Friday, July 31, 2009

Why you should not send out press releases at trade shows

Unless the company you work for or your client is the 800-pound gorilla of your industry or a Fortune 500 company, issuing press releases during trade shows is almost always a waste of time.

I know it has been the compulsion of many an executive to make big announcements at their trade events. It's easy to get inside an exec's head for this: all my peers will be there and all kinds of reporters and bloggers will be attending. You know, it's a nice ego stroke to trumpet your new product in front of your rivals, imagining your photo being taken and basking in the glory.

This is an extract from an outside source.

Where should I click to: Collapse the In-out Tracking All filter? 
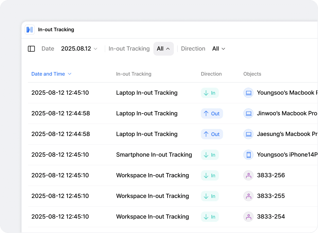click(x=163, y=49)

Publicists flip into autopilot -- "yes, yes, that's a good idea!" -- warming up their PR Newswire and Business Wire accounts to issue those releases on the first day of the conference or event.

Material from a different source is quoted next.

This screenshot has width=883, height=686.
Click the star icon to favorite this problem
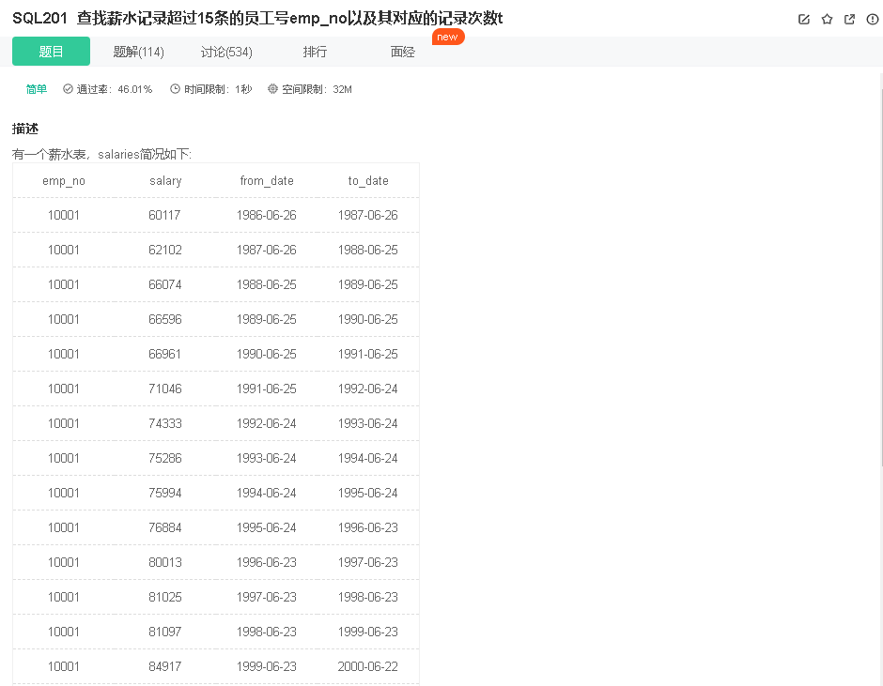coord(828,19)
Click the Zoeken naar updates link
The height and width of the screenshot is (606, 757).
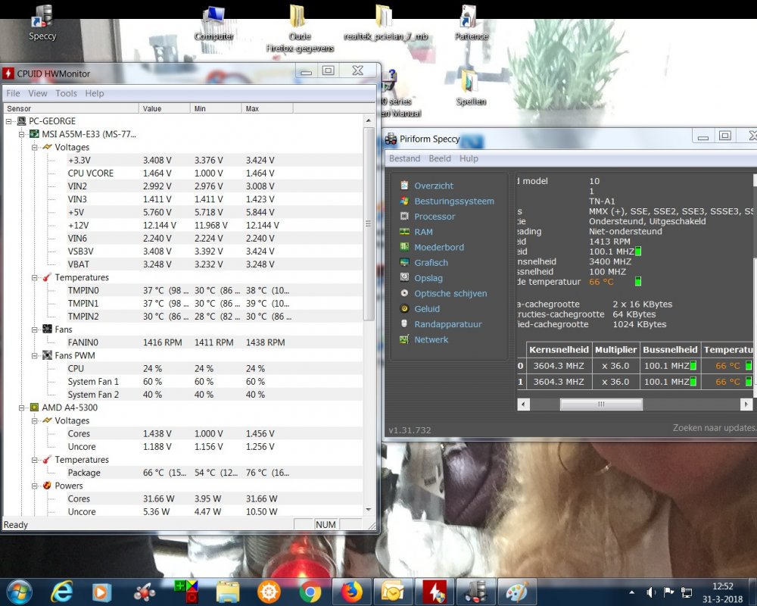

Here are two big reasons to slam on the brakes before you think about doing that:

1) There are probably going to be 200 other companies attending the conference issuing press releases on the very same day. They will clog the paid wire services and bombard the attending journalists. Your release is just a teardrop in the ocean, placing it on a long, long deli line where you are number 87 and there are a lot of people placing the same order in front of and behind you. You're lost. What did your mother warn you -- "Just because Johnny is doing it doesn't mean you have to do it too!"

2) If Google, Yahoo, Apple, NBC Universal or Microsoft are holding a press conference, that's where all the reporters will be swarming and then writing about it immediately afterward. Those companies can pretty much snap their fingers and they will dominate the bulk of the coverage. If you're not the pistol-hot king of the industry, the publicly-traded straw that stirs the drink, well, you'd better cross your fingers somebody shows up to even shake your hand and write a line or two about your product.

If you don't want to be lost in the sauce, how can you still blow your horn around these conferences?

Strategically, the best approach is following the advice of baseball Hall of Famer Wee Willie Keeler: "hit it where they ain't." Make your announcement in the week leading up to the event when reporters' attention is not diverted and you are standing on the long conga line of event attendees trying to single themselves out. Reporters love to get scoops before everybody else, so why not feed into that basic fact? Wouldn't it be better to get a story out just a few days before the event so when you show up there, your peers and prospects are already buzzing about you?

This tactic worked successfully when my then client, content marketplace Mochila, wanted to unveil its new transaction interface at a forthcoming Ad:Tech event, right after I broke their launch in the New York Times. It wasn't hard to convince Mochila that being part of the usual pack mentality of making announcements at events was pointless. Instead, the week before Ad:Tech, I called up and landed "preview" articles in ClickZ, Adweek and Mediapost. Mochila had the playing field all to themselves.

Just remember this basic PR tenet: The best publicity is done in advance.